Modeling of irrigation water quality parameter (sodium adsorption ratio) using hybrid swarm intelligence-based neural networks in a semi-arid environment at SMBA dam, Algeria


Achite M., KATİPOĞLU O. M., Elshaboury N., Kartal V., Aktürk G., ERTUGAY N.

Theoretical and Applied Climatology, cilt.155, sa.8, ss.8299-8318, 2024 (SCI-Expanded) identifier

  • Yayın Türü: Makale / Tam Makale
  • Cilt numarası: 155 Sayı: 8
  • Basım Tarihi: 2024
  • Doi Numarası: 10.1007/s00704-024-05109-z
  • Dergi Adı: Theoretical and Applied Climatology
  • Derginin Tarandığı İndeksler: Science Citation Index Expanded (SCI-EXPANDED), Scopus, Academic Search Premier, IBZ Online, PASCAL, Aqualine, Aquatic Science & Fisheries Abstracts (ASFA), Artic & Antarctic Regions, BIOSIS, CAB Abstracts, Environment Index, Geobase, Index Islamicus, INSPEC, Pollution Abstracts, Veterinary Science Database
  • Sayfa Sayıları: ss.8299-8318
  • Anahtar Kelimeler: Agricultural irrigation, Artificial neural networks, Hybrid swarm intelligence, Sodium adsorption ratio (SAR), Water quality parameters
  • Erzincan Binali Yıldırım Üniversitesi Adresli: Evet

Özet

Sodium adsorption rate (SAR), which significantly affects soil and plant health, is determined according to the concentration of sodium ions, calcium, and magnesium in irrigation water. Accurate estimation of SAR values is vital for agricultural production and irrigation. In this study, hybrid swarm intelligence-based neural networks are used to model sodium adsorption ratio in irrigation water quality parameters in a semi-arid environment at Sidi M’Hamed Ben Aouda (SMBA) dam, Algeria. For this, the nature-inspired optimization techniques of particle swarm optimization (PSO), genetic algorithm (GA), Jaya algorithm (JA), artificial bee colony (ABC), and firefly algorithm (FFA) and the signal processing technique of variational mode decomposition (VMD) have been combined with artificial neural networks (ANN). Correlation matrices were used to select the data entry structure in the established models.
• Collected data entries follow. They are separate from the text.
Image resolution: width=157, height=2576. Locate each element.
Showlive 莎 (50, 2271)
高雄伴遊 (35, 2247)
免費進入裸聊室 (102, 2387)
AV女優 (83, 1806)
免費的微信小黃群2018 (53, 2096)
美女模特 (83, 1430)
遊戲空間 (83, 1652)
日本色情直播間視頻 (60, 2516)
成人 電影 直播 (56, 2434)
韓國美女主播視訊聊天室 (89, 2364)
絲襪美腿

Water quality parameters with a statistically significant and medium to high relationship with SAR values were presented as input to the model. The overall performance was measured using various statistical metrics, scatter diagrams, Taylor diagrams, correlograms, boxplots, and line plots. In addition, the effect of input parameters on model estimation was evaluated according to Sobol sensitivity analysis. As a result, the GA-ANN algorithm demonstrated superior performance (MSE = 0.073, MAE = 0.193, MAPE = 0.048, MBE=-0.16, R2 = 0.934, WI = 0.968, and KGE = 0.866) based on the statistical indicators, indicating better results compared to other models. The second-best model, ABC-ANN (MSE = 0.084, MAE = 0.233, MAPE = 0.066, MBE=-0.135, R2 = 0.897, WI = 0.965, and KGE = 0.920) was also selected. The weakest prediction outputs were obtained from the VMD-ANN model. The accurate and reliable estimation of SAR in irrigation water has the potential to facilitate improvements in agricultural irrigation management and agricultural production efficiency for farmers, agricultural practitioners, and policymakers.